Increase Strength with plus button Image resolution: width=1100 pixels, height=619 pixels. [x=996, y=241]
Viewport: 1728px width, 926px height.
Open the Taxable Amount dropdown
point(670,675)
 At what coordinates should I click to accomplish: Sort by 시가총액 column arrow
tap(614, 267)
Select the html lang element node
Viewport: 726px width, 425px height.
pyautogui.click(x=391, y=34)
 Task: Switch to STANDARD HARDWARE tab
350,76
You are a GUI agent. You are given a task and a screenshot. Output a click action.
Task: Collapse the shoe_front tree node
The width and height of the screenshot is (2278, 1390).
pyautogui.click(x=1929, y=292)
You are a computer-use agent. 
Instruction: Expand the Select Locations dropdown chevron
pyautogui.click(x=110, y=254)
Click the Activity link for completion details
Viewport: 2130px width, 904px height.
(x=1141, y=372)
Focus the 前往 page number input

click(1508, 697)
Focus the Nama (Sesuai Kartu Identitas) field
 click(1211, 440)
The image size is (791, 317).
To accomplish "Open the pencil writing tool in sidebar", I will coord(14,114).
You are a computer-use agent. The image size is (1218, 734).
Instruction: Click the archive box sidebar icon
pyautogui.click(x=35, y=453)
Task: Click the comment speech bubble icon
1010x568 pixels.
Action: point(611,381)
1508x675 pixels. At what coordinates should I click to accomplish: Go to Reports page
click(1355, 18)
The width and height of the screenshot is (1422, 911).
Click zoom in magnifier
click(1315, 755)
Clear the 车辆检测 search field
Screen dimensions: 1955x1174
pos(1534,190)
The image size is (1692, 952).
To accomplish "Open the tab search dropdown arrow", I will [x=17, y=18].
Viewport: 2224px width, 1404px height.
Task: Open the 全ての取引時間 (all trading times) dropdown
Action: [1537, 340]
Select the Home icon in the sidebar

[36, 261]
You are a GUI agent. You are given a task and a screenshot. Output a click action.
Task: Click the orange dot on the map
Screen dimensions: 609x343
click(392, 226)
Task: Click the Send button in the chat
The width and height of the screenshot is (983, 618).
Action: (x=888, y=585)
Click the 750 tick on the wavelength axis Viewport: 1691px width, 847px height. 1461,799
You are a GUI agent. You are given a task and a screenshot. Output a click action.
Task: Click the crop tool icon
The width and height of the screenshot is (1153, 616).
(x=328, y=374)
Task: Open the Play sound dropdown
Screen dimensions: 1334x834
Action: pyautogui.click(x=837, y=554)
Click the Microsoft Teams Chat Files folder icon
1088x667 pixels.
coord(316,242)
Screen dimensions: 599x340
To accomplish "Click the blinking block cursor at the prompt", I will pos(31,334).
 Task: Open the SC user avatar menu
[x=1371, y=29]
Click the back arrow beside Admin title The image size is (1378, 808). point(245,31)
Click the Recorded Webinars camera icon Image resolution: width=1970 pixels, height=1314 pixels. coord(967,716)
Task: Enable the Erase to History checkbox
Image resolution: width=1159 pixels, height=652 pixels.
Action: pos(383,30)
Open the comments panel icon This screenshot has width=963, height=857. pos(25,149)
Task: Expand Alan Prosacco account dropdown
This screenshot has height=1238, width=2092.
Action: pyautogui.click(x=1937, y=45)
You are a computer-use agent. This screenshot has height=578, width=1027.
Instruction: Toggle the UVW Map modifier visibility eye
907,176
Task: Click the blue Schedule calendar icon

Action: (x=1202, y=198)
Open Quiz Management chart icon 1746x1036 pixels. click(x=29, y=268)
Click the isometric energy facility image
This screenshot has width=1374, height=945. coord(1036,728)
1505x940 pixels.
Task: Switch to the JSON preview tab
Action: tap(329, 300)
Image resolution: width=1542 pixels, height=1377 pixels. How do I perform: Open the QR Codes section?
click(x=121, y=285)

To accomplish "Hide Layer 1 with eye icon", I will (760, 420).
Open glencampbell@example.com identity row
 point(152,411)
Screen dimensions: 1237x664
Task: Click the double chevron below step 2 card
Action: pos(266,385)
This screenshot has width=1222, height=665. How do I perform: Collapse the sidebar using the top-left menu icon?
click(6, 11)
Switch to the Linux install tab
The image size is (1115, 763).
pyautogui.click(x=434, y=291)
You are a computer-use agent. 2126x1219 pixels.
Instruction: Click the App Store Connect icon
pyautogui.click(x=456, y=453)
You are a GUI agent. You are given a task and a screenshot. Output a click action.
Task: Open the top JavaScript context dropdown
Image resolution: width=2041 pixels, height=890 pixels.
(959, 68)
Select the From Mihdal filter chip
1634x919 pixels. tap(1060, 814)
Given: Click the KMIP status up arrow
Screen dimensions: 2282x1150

# Task instructions
Would you please reproduce the entries above word for word?

# Answer area
Increase Strength with plus button Image resolution: width=1100 pixels, height=619 pixels. [x=996, y=241]
Viewport: 1728px width, 926px height.
Open the Taxable Amount dropdown
point(670,675)
 At what coordinates should I click to accomplish: Sort by 시가총액 column arrow
tap(614, 267)
Select the html lang element node
Viewport: 726px width, 425px height.
pyautogui.click(x=391, y=34)
 Task: Switch to STANDARD HARDWARE tab
350,76
You are a GUI agent. You are given a task and a screenshot. Output a click action.
Task: Collapse the shoe_front tree node
The width and height of the screenshot is (2278, 1390).
pyautogui.click(x=1929, y=292)
You are a computer-use agent. 
Instruction: Expand the Select Locations dropdown chevron
pyautogui.click(x=110, y=254)
Click the Activity link for completion details
Viewport: 2130px width, 904px height.
(x=1141, y=372)
Focus the 前往 page number input

click(1508, 697)
Focus the Nama (Sesuai Kartu Identitas) field
 click(1211, 440)
The image size is (791, 317).
To accomplish "Open the pencil writing tool in sidebar", I will coord(14,114).
You are a computer-use agent. The image size is (1218, 734).
Instruction: Click the archive box sidebar icon
pyautogui.click(x=35, y=453)
Task: Click the comment speech bubble icon
1010x568 pixels.
Action: point(611,381)
1508x675 pixels. At what coordinates should I click to accomplish: Go to Reports page
click(1355, 18)
The width and height of the screenshot is (1422, 911).
Click zoom in magnifier
click(1315, 755)
Clear the 车辆检测 search field
Screen dimensions: 1955x1174
pos(1534,190)
The image size is (1692, 952).
To accomplish "Open the tab search dropdown arrow", I will [x=17, y=18].
Viewport: 2224px width, 1404px height.
Task: Open the 全ての取引時間 (all trading times) dropdown
Action: [1537, 340]
Select the Home icon in the sidebar

[36, 261]
You are a GUI agent. You are given a task and a screenshot. Output a click action.
Task: Click the orange dot on the map
Screen dimensions: 609x343
click(392, 226)
Task: Click the Send button in the chat
The width and height of the screenshot is (983, 618).
Action: (x=888, y=585)
Click the 750 tick on the wavelength axis Viewport: 1691px width, 847px height. 1461,799
You are a GUI agent. You are given a task and a screenshot. Output a click action.
Task: Click the crop tool icon
The width and height of the screenshot is (1153, 616).
(x=328, y=374)
Task: Open the Play sound dropdown
Screen dimensions: 1334x834
Action: pyautogui.click(x=837, y=554)
Click the Microsoft Teams Chat Files folder icon
1088x667 pixels.
coord(316,242)
Screen dimensions: 599x340
To accomplish "Click the blinking block cursor at the prompt", I will pos(31,334).
 Task: Open the SC user avatar menu
[x=1371, y=29]
Click the back arrow beside Admin title The image size is (1378, 808). point(245,31)
Click the Recorded Webinars camera icon Image resolution: width=1970 pixels, height=1314 pixels. coord(967,716)
Task: Enable the Erase to History checkbox
Image resolution: width=1159 pixels, height=652 pixels.
Action: pos(383,30)
Open the comments panel icon This screenshot has width=963, height=857. pos(25,149)
Task: Expand Alan Prosacco account dropdown
This screenshot has height=1238, width=2092.
Action: pyautogui.click(x=1937, y=45)
You are a computer-use agent. This screenshot has height=578, width=1027.
Instruction: Toggle the UVW Map modifier visibility eye
907,176
Task: Click the blue Schedule calendar icon

Action: (x=1202, y=198)
Open Quiz Management chart icon 1746x1036 pixels. click(x=29, y=268)
Click the isometric energy facility image
This screenshot has width=1374, height=945. coord(1036,728)
1505x940 pixels.
Task: Switch to the JSON preview tab
Action: tap(329, 300)
Image resolution: width=1542 pixels, height=1377 pixels. How do I perform: Open the QR Codes section?
click(x=121, y=285)

To accomplish "Hide Layer 1 with eye icon", I will (760, 420).
Open glencampbell@example.com identity row
 point(152,411)
Screen dimensions: 1237x664
Task: Click the double chevron below step 2 card
Action: pos(266,385)
This screenshot has width=1222, height=665. How do I perform: Collapse the sidebar using the top-left menu icon?
click(6, 11)
Switch to the Linux install tab
The image size is (1115, 763).
pyautogui.click(x=434, y=291)
You are a computer-use agent. 2126x1219 pixels.
Instruction: Click the App Store Connect icon
pyautogui.click(x=456, y=453)
You are a GUI agent. You are given a task and a screenshot. Output a click action.
Task: Open the top JavaScript context dropdown
Image resolution: width=2041 pixels, height=890 pixels.
(959, 68)
Select the From Mihdal filter chip
1634x919 pixels. tap(1060, 814)
Given: Click the KMIP status up arrow
Screen dimensions: 2282x1150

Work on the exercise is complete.